Once again, Davidson provides us with his most poignant hint that Kwame Nkrumah may well have been gay. At the very least, Nkrumah clearly appears to have been a pathological misogynist, if there were any such sexual orientation. Perhaps it was the cultural norms and societal expectations of the time that caused him to enter into extremely short-lived bonds with women, including his very young Egyptian wife: “Yet a professional life meant settling down [this was after Nkrumah had earned a master’s degree in education from Philadelphia’s University of Pennsylvania]; and settling down, among other things, meant marriage. Any thought of marriage conjured up his anxiety about women. He formed several friendships with women in the United States and some of them appear to have been intimate; but he made sure they never lasted. In his attitudes to women he swayed between fear and arrogance. It was an unhappy side of his character, and he never overcame its emotional immaturity” (Black Star 34-5).

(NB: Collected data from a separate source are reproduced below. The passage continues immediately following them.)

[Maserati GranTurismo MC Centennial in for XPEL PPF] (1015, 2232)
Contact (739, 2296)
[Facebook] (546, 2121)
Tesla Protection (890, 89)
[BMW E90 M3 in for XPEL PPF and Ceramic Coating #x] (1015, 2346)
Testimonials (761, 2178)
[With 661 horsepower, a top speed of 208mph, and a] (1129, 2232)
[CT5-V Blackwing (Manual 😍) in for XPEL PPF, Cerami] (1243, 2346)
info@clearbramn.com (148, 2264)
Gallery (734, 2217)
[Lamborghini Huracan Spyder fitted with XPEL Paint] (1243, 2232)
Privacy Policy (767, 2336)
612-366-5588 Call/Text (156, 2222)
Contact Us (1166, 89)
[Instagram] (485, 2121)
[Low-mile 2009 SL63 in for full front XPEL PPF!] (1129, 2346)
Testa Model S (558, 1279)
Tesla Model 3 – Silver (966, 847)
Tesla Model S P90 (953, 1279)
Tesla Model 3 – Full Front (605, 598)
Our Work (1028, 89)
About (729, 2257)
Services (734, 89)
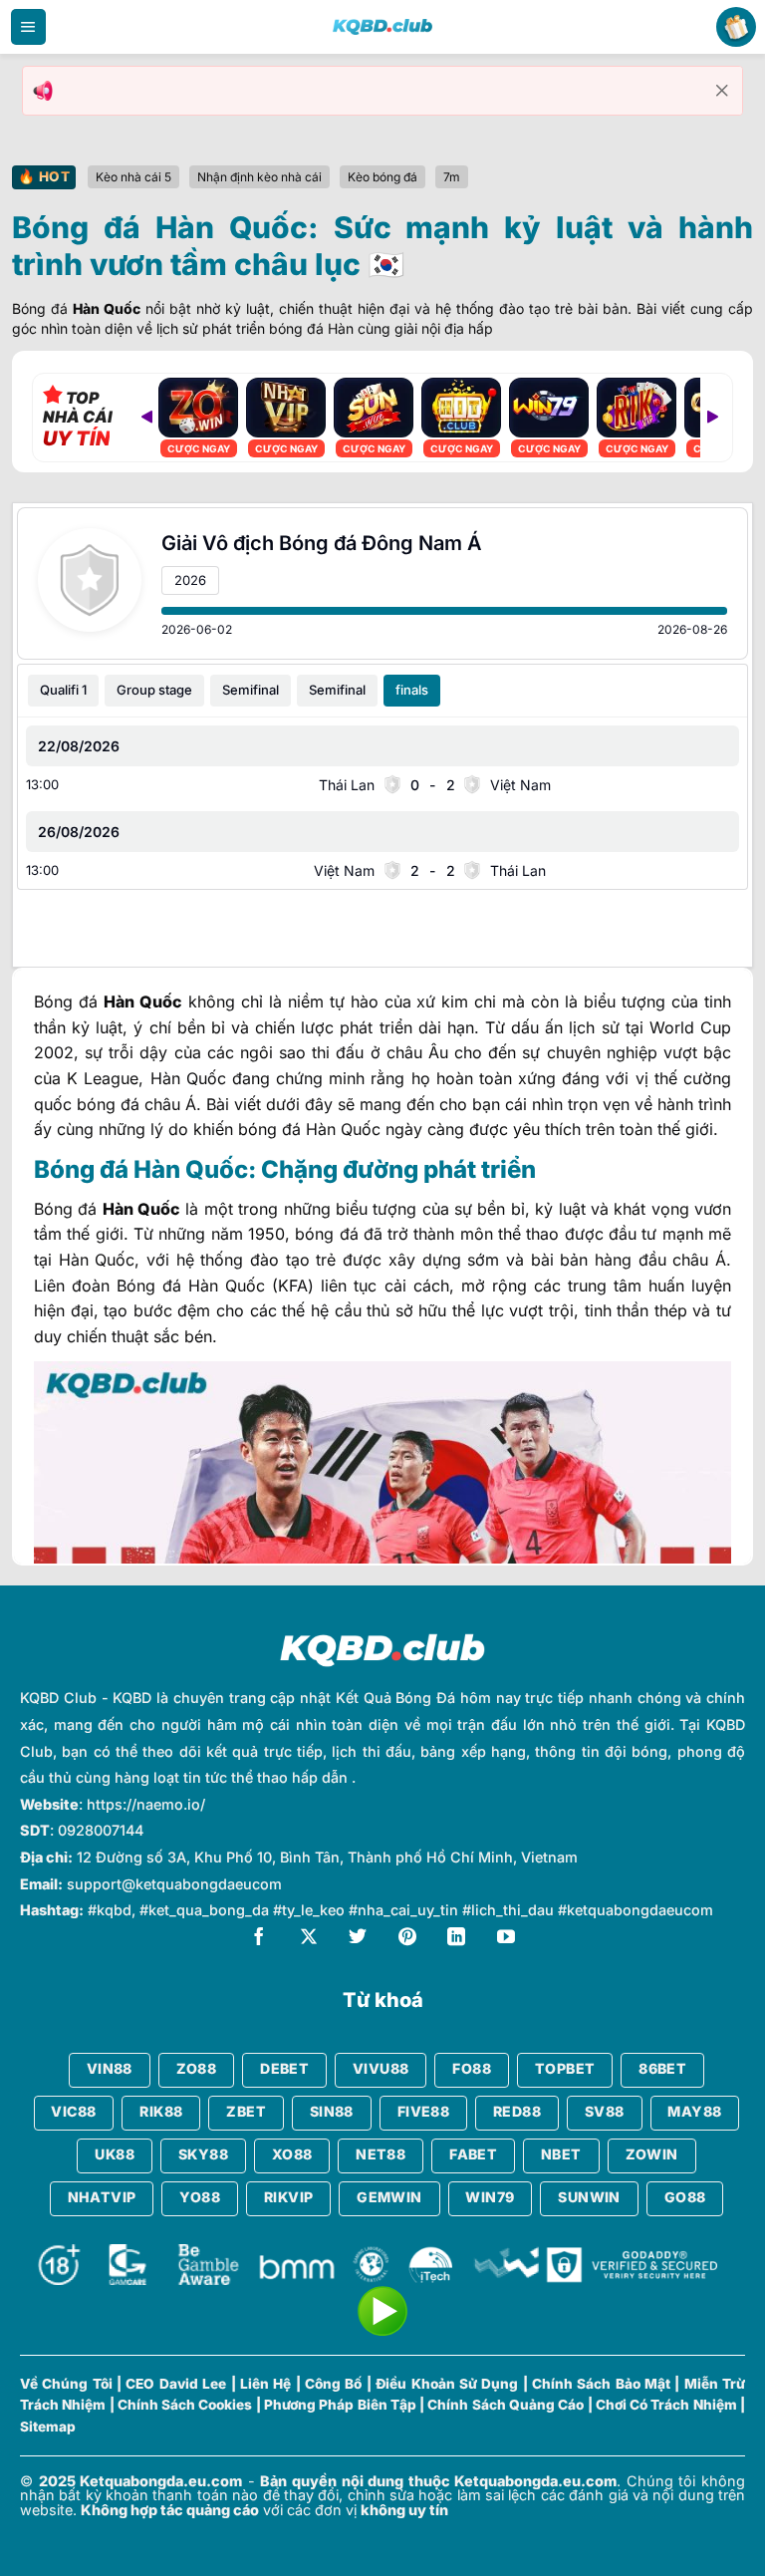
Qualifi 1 (63, 690)
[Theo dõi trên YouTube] (506, 1938)
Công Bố (333, 2384)
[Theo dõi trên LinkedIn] (456, 1938)
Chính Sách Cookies (185, 2405)
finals (411, 690)
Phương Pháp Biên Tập (340, 2405)
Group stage (154, 690)
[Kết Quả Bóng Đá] (382, 27)
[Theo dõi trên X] (309, 1938)
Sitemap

The story of Nkrumah’s having been hired by a Philadelphia Presbyterian Church to conduct a survey of how Black Americans lived, may very well have been a suavely concocted apocryphal version of the Ford Foundation – or some such foundation – sponsored W.E.B. DuBois ethnographical surveys the earliest of which was published as The Philadelphia Negro in 1899, or thereabouts, a full-decade or so before the birth of Ghana’s future leader and a protégé of Dr. DuBois’. The true story might have been that about the time that he was studying for his graduate degree at the University of Pennsylvania, in the early 1940s, DuBois must have received a grant or fellowship to study African-American life, perhaps a review of his first study nearly a half-century later. Dr. DuBois may well have hired his young continental African friend to assist with the collection of data in the form of interviews conducted with some heads of Black families. He most likely would have gained a lot of insight into the proverbial African-American Experience. At any rate, this is the apocryphal version narrated to Davidson by his biographical subject:

“In Philadelphia, at one point, he was employed by the Presbyterian Church to carry out a survey of how local black people lived, and what they believed, and how much money they had. He went into hundreds of black homes, and learned the black American story from the inside. He was beginning to understand the white American story as well, but not as told in the tourist literature or in patriotic history books. He saw the massive unemployment of whites as well as blacks, the dreadful housing conditions in which many whites had to live, the country’s poverty as well as its pride. Back at home the schools had taught about the white man’s world as though it were a paradise where everyone was rich and happy. The truth, he found, was different” (Black Star 38).